START SOURCE DATA
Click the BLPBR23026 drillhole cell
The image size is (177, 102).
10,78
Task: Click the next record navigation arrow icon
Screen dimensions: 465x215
END SOURCE DATA
▶ INSTRUCTIONS TO FOLLOW
From the line that contains "The image size is (177, 102)." through the final line of the material, copy every line exactly, including both ends.

▶ SOLVED EXERCISE
The image size is (177, 102).
10,78
Task: Click the next record navigation arrow icon
Screen dimensions: 465x215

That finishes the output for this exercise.